Since 1963, the Fire District has tried to fit into a 1,300 square foot building located within Almont. Outside of town, the district also had a 160 square foot shop. The district owns three fire trucks and two trailers with equipment, but lacking storage space, one water trailer and one fire truck had to be kept outside. This was a serious concern as water and chemicals may freeze if left in the apparatuses. The situation was less than ideal and hindered the Fire District’s ability to respond quickly to incidents. The Almont Ambulance Service also used the facility to store one ambulance, but barely could fit in the building.
The new fire and ambulance hall is a 36’ x 100’ building with 3,600 square feet. It has six garage bays for storage of five apparatuses and one ambulance. The ambulance bay is separated from the other bays by a large meeting room and a handicap accessible restroom. The building is also large enough for the firefighters to conduct training drills. Previously, they had to do all training outdoors or had to wait until the weather was warm enough to conduct particular exercises. Located on the north side of Almont at 510 Dakota Avenue, the hall is positioned on an ideal site to keep the community of Almont safe and provide rural fire protection as the emergency vehicles have easy access to highways 86 and 137.
“This project has been long awaited and there are many entities that made it happen,” said William Bahm, Almont Rural Fire District President and Captain. “A big thank you goes out to our federal and nonprofit backers, but I also want to recognize the local community’s efforts. This fire hall would not have been possible without the City of Almont’s cooperation to secure funding or without the help from local businesses and individuals through their contributions, fundraising work, and the generous donation of property for the facility.”

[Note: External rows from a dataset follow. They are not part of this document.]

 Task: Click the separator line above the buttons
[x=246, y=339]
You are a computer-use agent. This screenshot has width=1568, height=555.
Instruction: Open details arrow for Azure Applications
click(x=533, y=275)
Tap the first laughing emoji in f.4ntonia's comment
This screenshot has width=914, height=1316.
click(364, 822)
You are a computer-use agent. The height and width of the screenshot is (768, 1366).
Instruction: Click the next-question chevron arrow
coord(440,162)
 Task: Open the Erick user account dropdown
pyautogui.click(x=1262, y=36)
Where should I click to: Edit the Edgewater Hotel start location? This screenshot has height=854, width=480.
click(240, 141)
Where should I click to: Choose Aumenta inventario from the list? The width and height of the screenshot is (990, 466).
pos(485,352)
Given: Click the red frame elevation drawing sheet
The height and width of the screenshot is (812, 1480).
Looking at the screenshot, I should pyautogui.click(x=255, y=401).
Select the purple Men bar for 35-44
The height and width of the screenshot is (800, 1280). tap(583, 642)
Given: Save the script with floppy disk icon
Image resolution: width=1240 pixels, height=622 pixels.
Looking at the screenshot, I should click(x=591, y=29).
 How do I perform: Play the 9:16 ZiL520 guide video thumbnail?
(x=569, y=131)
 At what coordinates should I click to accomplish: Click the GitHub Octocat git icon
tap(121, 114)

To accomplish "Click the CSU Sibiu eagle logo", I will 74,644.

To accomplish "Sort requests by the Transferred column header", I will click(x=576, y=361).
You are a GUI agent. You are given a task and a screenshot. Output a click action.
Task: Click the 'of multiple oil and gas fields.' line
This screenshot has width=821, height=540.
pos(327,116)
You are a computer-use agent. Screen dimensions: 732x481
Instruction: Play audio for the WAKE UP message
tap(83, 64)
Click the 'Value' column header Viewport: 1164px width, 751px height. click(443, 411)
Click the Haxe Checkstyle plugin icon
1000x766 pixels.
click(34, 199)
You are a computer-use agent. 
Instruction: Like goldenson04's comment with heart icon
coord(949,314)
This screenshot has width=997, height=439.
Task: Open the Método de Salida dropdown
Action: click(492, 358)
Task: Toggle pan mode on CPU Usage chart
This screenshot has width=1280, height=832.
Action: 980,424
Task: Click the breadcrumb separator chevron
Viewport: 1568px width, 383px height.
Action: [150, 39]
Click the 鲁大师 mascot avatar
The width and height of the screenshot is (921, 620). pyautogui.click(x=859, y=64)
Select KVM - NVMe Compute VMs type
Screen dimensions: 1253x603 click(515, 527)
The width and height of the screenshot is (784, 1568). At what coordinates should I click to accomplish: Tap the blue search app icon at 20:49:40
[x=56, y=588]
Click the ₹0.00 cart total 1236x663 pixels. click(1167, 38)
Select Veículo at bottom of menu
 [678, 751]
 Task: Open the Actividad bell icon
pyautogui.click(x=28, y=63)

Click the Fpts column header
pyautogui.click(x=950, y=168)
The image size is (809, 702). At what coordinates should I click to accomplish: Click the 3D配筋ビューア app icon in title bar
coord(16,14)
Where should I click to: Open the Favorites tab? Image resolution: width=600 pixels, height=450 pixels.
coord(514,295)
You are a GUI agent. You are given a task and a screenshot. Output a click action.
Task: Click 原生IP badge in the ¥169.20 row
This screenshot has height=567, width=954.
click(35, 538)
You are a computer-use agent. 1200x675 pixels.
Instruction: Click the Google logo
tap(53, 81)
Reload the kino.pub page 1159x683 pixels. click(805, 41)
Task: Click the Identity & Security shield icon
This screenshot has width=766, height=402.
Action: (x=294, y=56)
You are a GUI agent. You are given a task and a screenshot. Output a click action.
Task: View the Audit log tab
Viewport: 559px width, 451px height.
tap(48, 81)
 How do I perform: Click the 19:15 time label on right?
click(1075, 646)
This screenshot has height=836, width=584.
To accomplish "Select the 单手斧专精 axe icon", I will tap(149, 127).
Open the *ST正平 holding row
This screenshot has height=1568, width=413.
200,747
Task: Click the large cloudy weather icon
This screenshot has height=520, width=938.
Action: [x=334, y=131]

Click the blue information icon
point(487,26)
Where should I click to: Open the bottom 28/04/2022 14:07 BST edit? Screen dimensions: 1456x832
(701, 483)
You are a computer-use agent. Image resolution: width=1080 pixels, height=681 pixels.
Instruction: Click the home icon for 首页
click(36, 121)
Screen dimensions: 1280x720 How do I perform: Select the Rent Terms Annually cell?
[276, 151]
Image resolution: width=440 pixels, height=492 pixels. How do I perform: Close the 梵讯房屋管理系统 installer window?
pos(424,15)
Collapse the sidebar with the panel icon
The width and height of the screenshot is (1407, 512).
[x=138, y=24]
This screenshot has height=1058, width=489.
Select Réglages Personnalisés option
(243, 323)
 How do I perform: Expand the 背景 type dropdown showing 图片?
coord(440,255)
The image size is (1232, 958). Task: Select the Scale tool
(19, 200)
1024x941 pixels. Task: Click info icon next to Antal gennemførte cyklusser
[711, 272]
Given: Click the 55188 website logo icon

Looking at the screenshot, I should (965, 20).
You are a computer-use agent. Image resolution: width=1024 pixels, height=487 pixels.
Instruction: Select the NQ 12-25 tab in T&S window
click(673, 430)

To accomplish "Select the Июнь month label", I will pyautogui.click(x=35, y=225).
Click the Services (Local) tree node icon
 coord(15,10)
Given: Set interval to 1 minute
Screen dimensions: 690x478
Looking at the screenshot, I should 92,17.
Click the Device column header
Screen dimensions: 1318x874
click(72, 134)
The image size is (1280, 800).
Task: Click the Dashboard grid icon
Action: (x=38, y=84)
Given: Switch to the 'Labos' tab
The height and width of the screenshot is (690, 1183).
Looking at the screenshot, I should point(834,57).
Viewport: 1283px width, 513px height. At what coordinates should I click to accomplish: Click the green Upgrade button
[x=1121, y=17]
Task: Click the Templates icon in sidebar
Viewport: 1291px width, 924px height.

The Almont Rural Fire District service area is approximately 288 square miles of townships in Morton and Grant Counties with a mutual aid agreement with New Salem, Carson, Flasher, and Glen Ullin. The total project cost is $250,630 with USDA Rural Development providing financing through a $60,910 loan and an $87,720 grant. Lewis and Clark Regional Development Council provided a $60,000 grant and the remaining $42,000 was contributed by the Fire District.